* Problem requirements: As written and without pictures, set down the lines from the one that contains "Viewport: 858px width, 664px height." through the end of the data.

━━━ Material provided

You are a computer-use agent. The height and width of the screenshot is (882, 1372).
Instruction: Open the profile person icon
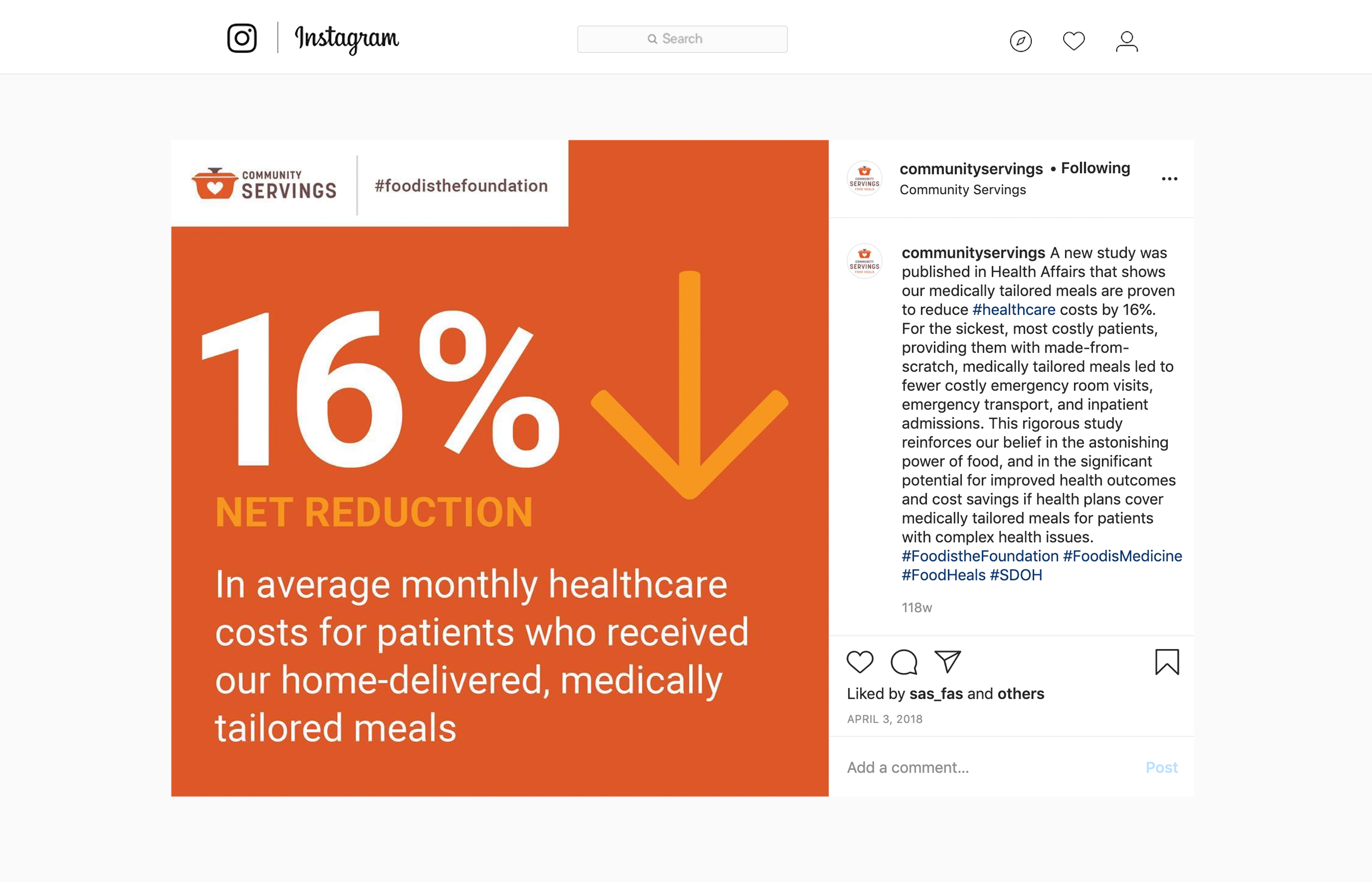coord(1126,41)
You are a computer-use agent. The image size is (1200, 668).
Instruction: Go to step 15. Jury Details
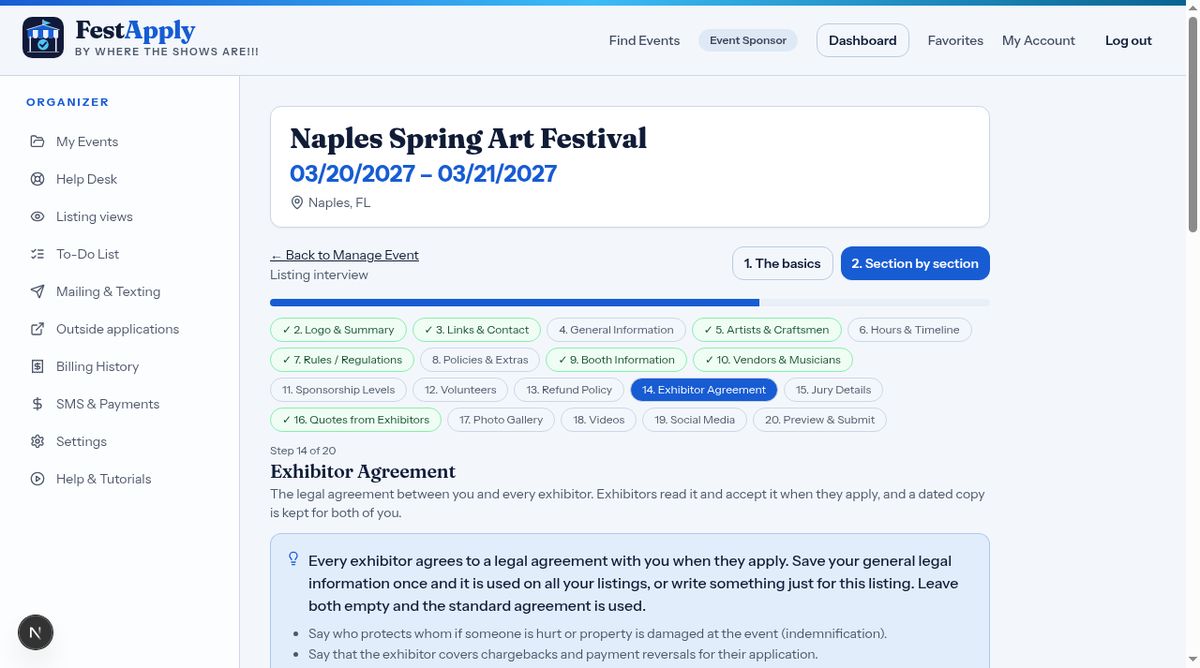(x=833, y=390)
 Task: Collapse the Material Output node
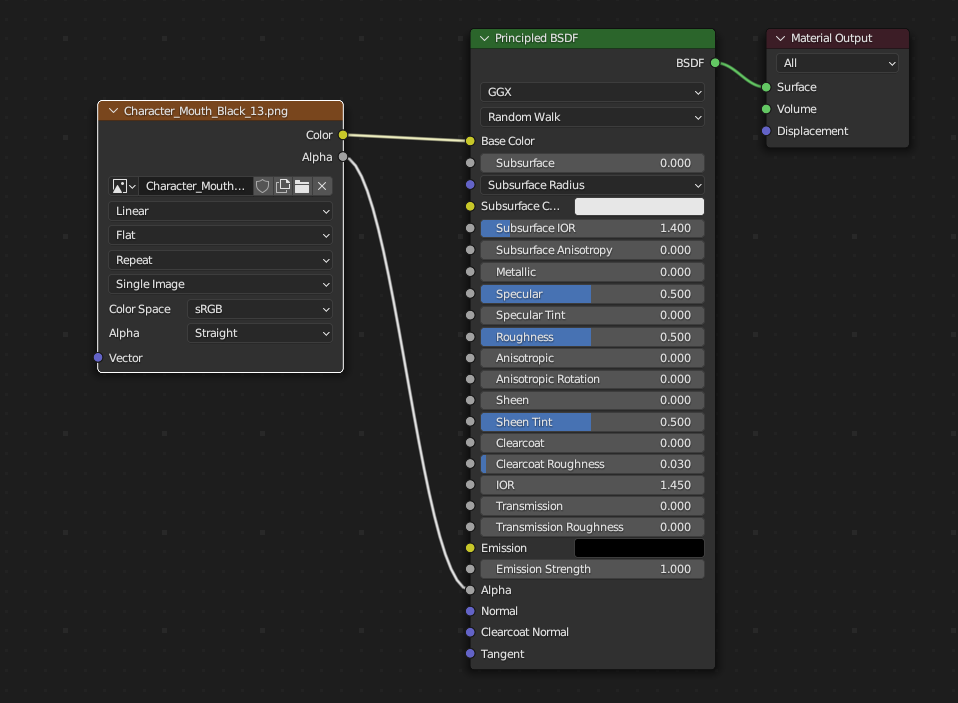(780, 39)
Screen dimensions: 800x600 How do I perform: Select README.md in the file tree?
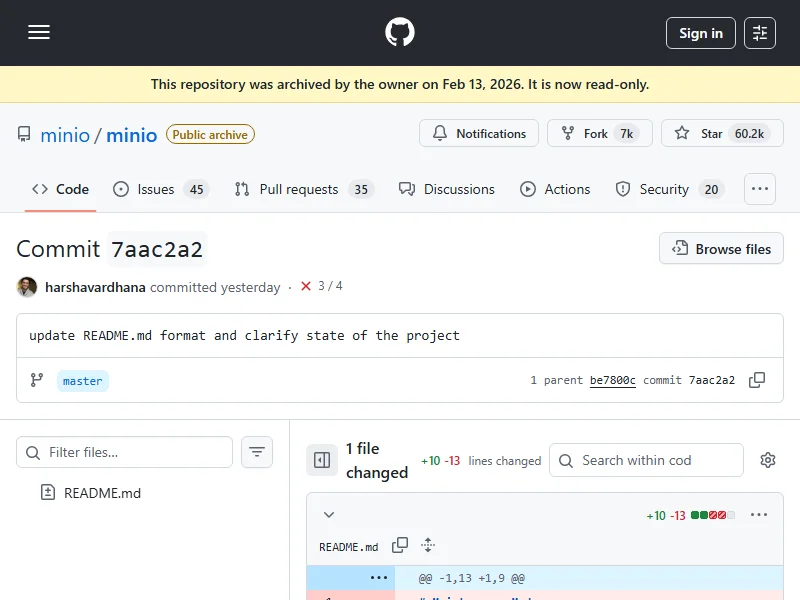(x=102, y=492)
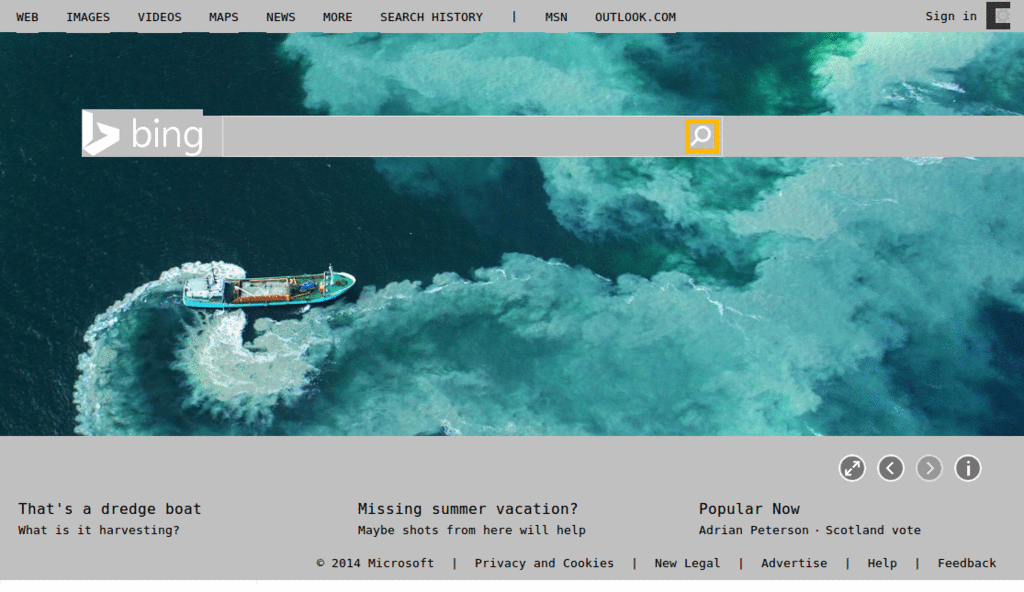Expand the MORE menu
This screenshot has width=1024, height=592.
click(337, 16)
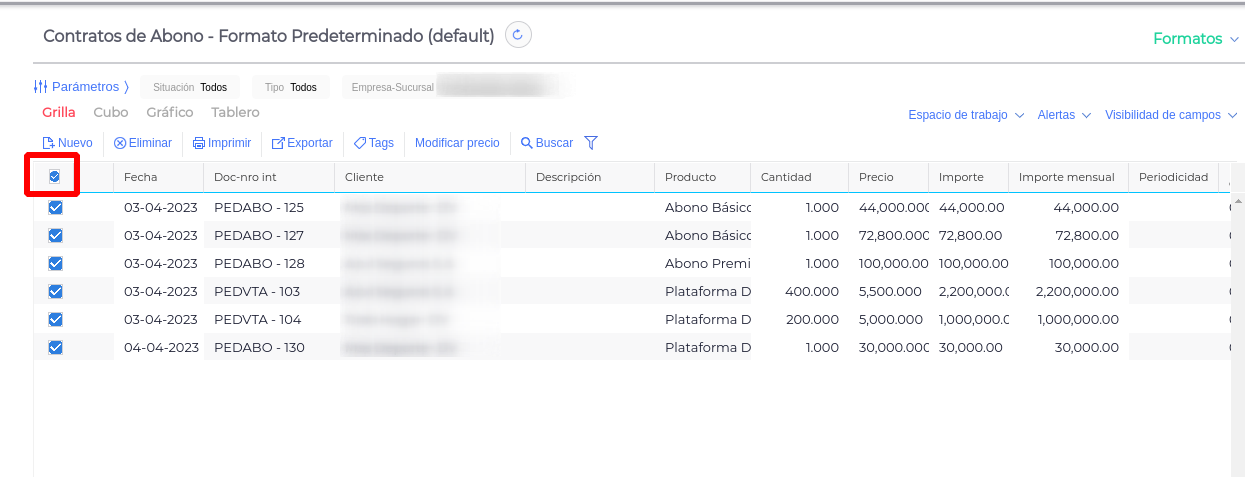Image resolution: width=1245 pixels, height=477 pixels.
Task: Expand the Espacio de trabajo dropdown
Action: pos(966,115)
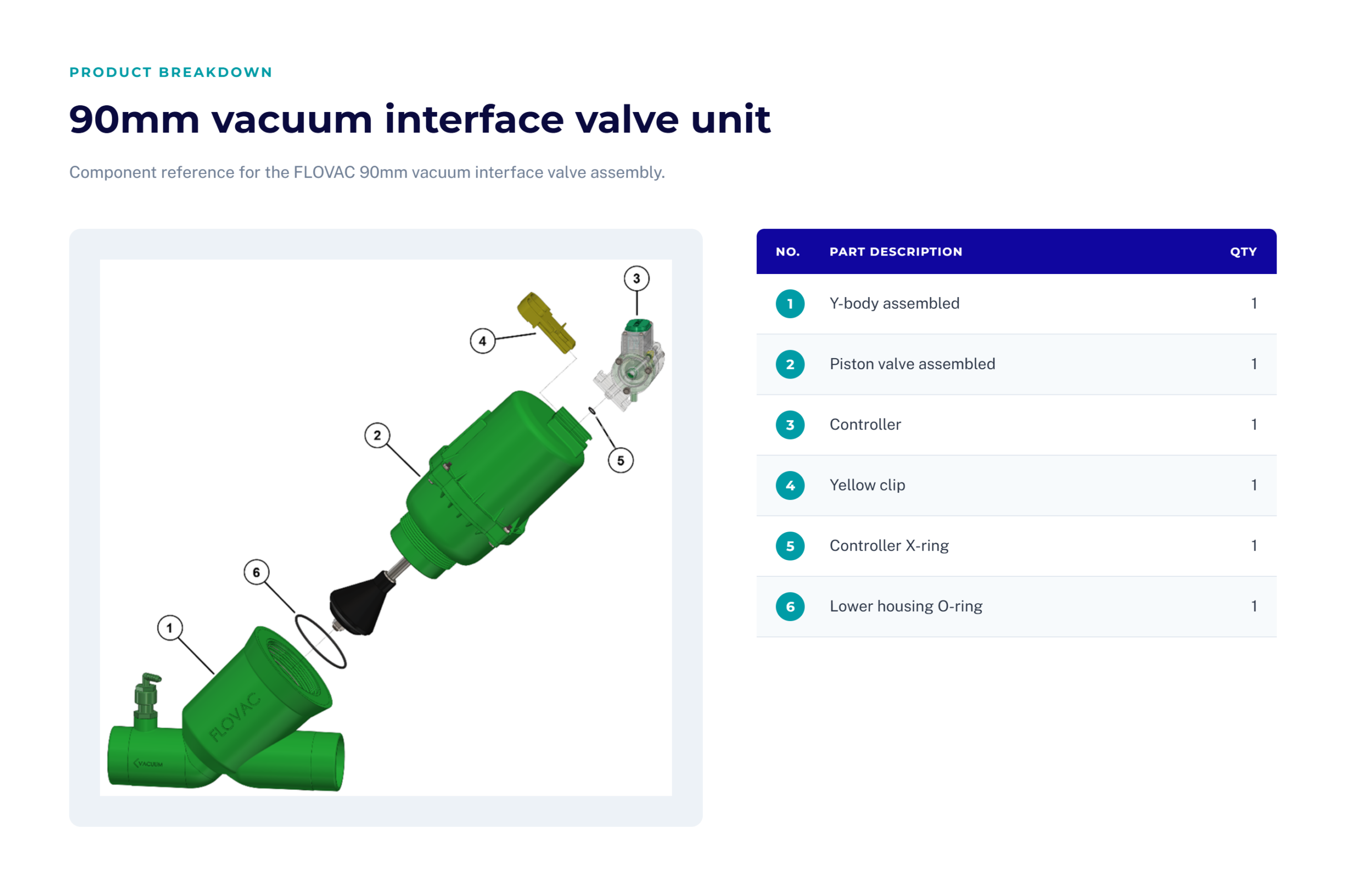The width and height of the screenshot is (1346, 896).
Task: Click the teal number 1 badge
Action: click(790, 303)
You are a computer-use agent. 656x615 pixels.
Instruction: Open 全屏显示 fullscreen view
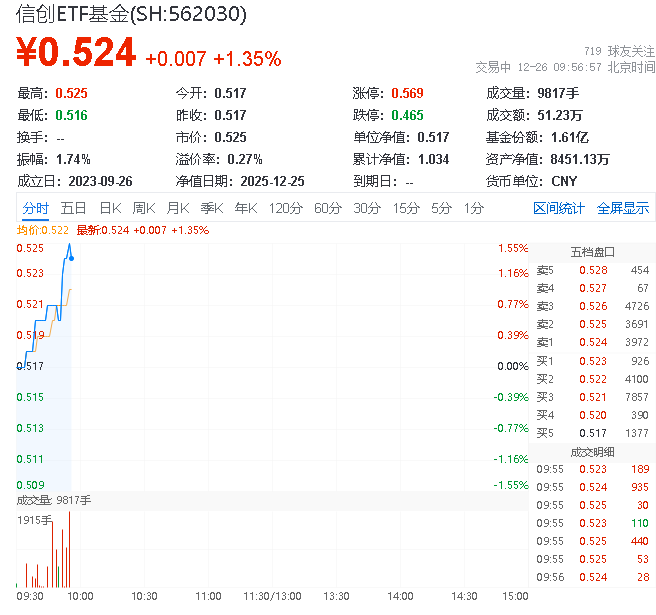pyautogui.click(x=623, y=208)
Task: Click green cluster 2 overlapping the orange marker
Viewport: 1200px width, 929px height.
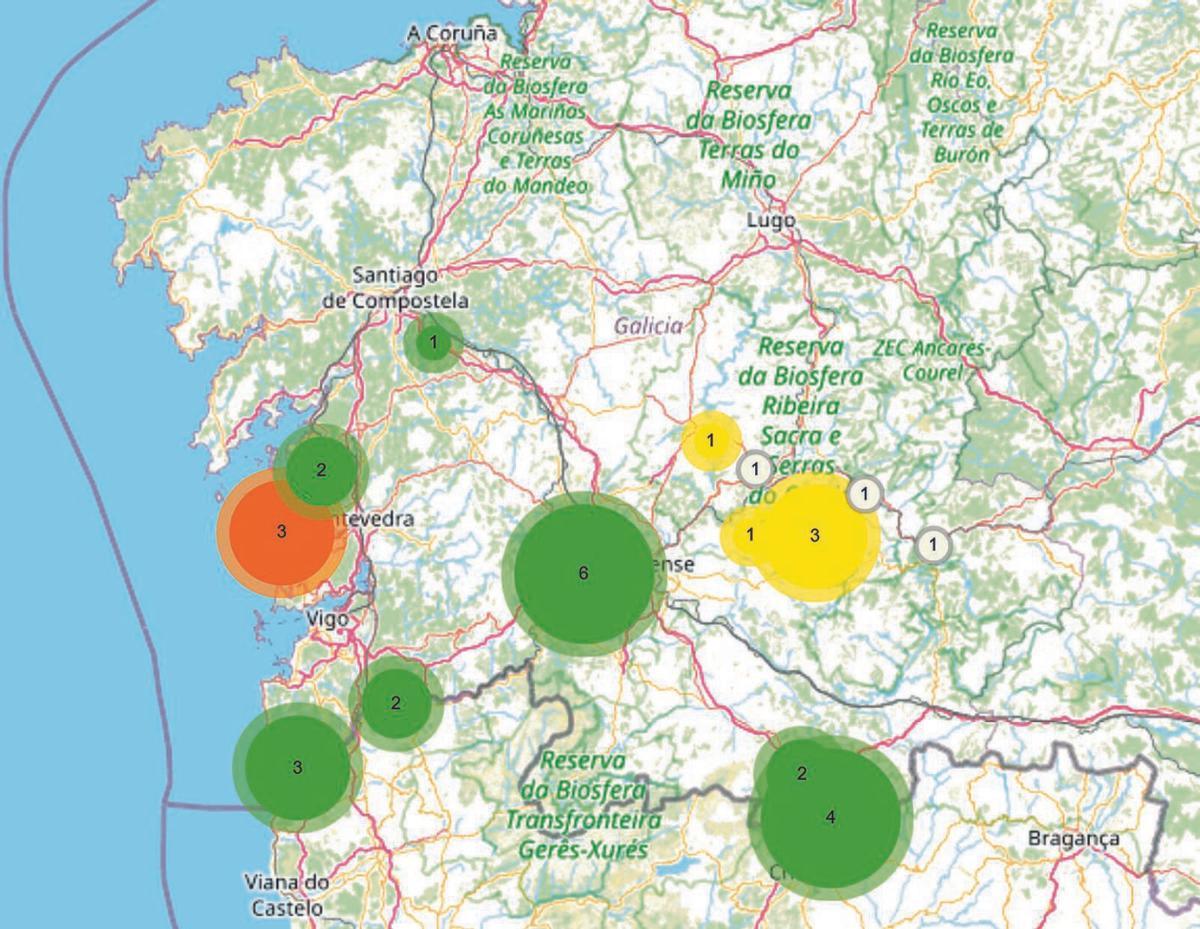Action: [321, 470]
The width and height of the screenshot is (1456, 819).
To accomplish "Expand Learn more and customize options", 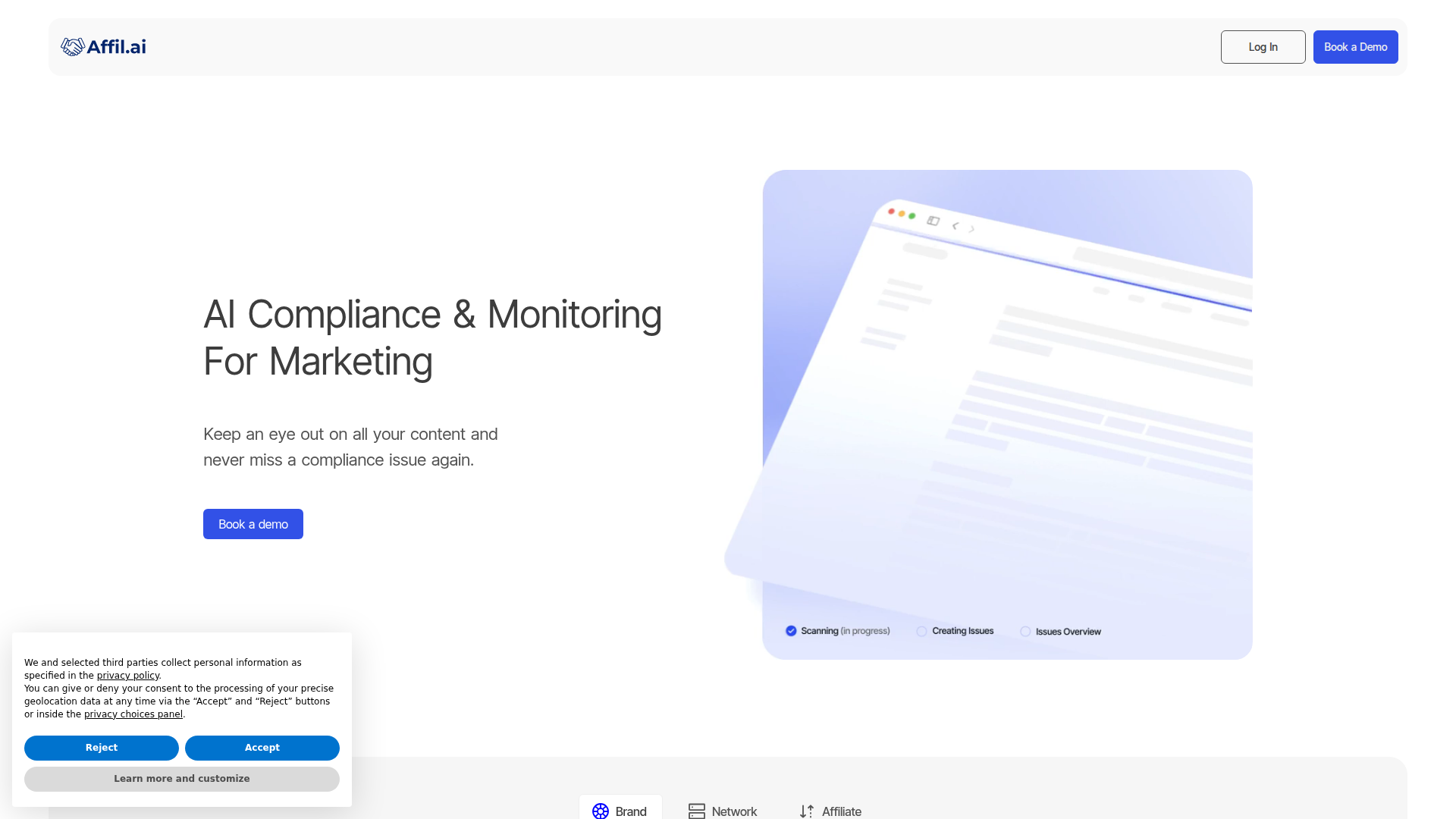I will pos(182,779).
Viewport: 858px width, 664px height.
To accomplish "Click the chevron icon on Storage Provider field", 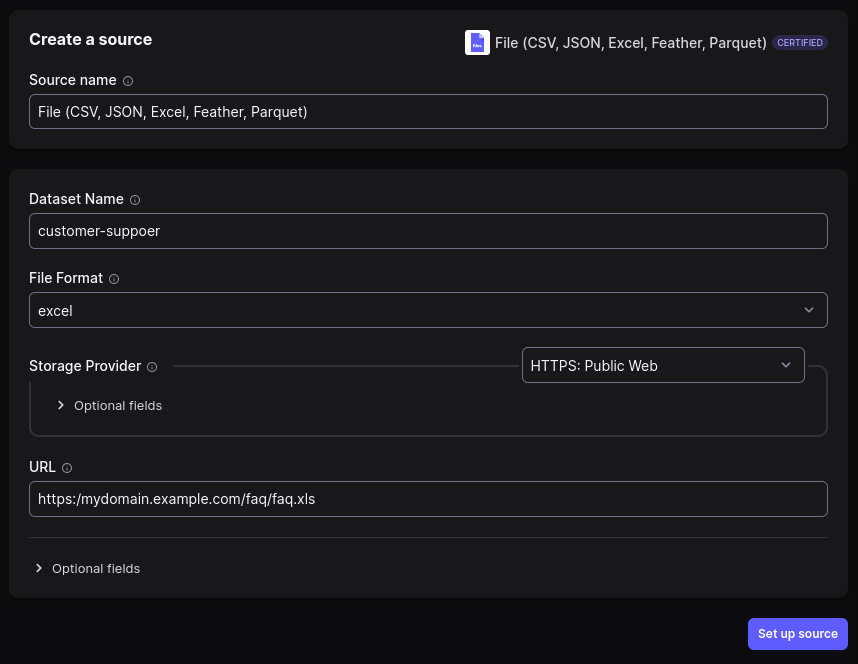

━━━━━━

* Exercise answer:
Viewport: 858px width, 664px height.
To accomplish "Click the chevron icon on Storage Provider field", 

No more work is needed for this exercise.